Don’t plan on supporting yourself solely from your book writing. The Authors Guild reported that the median income for full-time writers was $6,080 in 2017. Writing income has declined because of the dominance of Amazon, the loss of revenue as magazines and newspapers close shop, and lower payments for content. Also in that Authors Guide survey, roughly 25 percent of all published authors surveyed earned no book-related income that year.

You need a regular paying job that enables you to pay the bills and provides health insurance. Ideally, you should find a career you enjoy and satisfies you even if the book writing never takes off. I’ve found that in technical writing.

Realistically, book writing may be a side hustle that offers some supplemental income or at least gives you a creative outlet. But if you don’t have to worry about paying the electric bill or making sure your children have clothes, you have more freedom to create the type of writing you enjoy.

Beware of scams

After getting rejection email after rejection email, we yearn for some publisher to tell us that they love our work and will make us the next bestselling author. Unfortunately, many unscrupulous publishers will use our yearnings to take advantage of us. One author spent $2,500 on a publisher that wound up not doing any marketing and not paying royalties. The owners wound up going to prison for fraud.

There are a number of ways to detect scams, book pirates, and see which book publishers to avoid. Be aware that unscrupulous publishers often change names to cover their tracks.

If you receive an offer from a publisher, review the contract thoroughly and get feedback from others who have been published by that company. Make sure that there are no hidden fees, that the publisher offers clear royalty percentages and payment schedules, and that you understand your rights.

Don’t expect the publisher to do everything for you

We also have the fantasy that when we’re accepted by a publisher, they will give us a seven-figure advance, send us on the nationwide press tour, and the book will magically fly off the shelves. All we need to do is sit back, collect royalties, and pen the next bestseller.

The reality is that even if you’re picked up by a major publisher, you still need to do a lot of work yourself.   You need to build a platform, schedule your own events, and invest in your own advertising and promotional programs. And if you’re picked up by a small press, there is even more work you need to do.

You have to sell yourself as well as your book. I’ve found myself enjoying this part of the writing journey. I like the challenge of building sales, finding new ways to promote my book, and meeting new people. Promotion offers me what I love about writing, connection.

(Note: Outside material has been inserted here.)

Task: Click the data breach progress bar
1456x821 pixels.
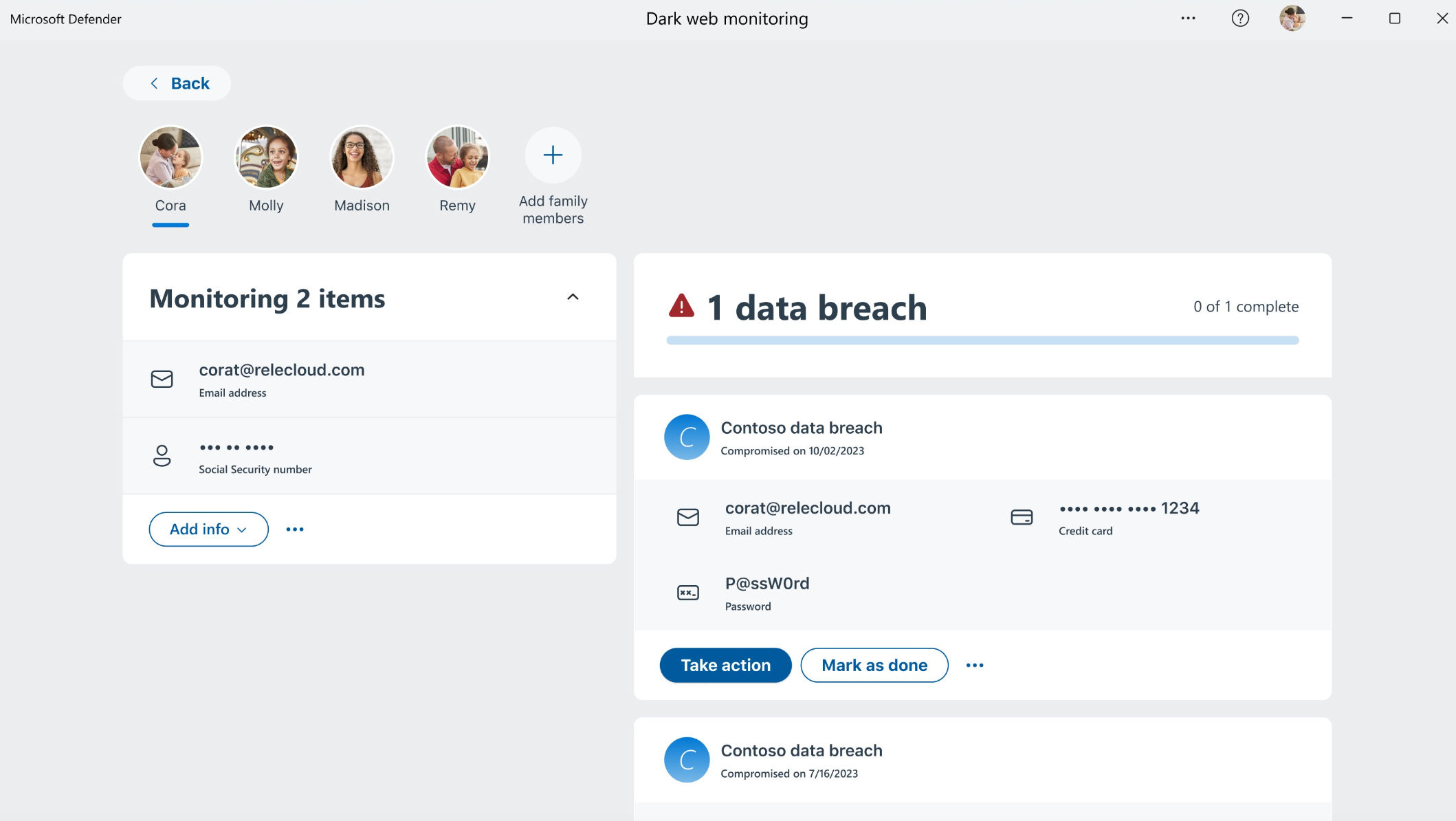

Treat writing as a business

Even though writing may be a side hustle or a creative outlet, you still need to treat it like a business. There is the potential of an income, and there are business-related expenses you need to track. A business approach can also help you avoid fraudsters. If you find someone asking for reading fees or a “partner publishing” package that costs thousands and offers vague, unrealistic promises of success, you know this is something to avoid. A business approach helps you make clear-headed and realistic decisions of how you will invest your time and money.

This doesn’t take the joy out of writing. When you don’t have the burden of financial concerns, you are free to create the type of work that satisfies you and enlightens and inspires others. Unlike the romantic view that leads you to be cheated and causes you to give up in frustration or desperation, being realistic helps you understand the challenges and gives you the knowledge and confidence to find solutions.

When you face the truths of writing, you can find your own measure of success and enjoy the benefits of creativity.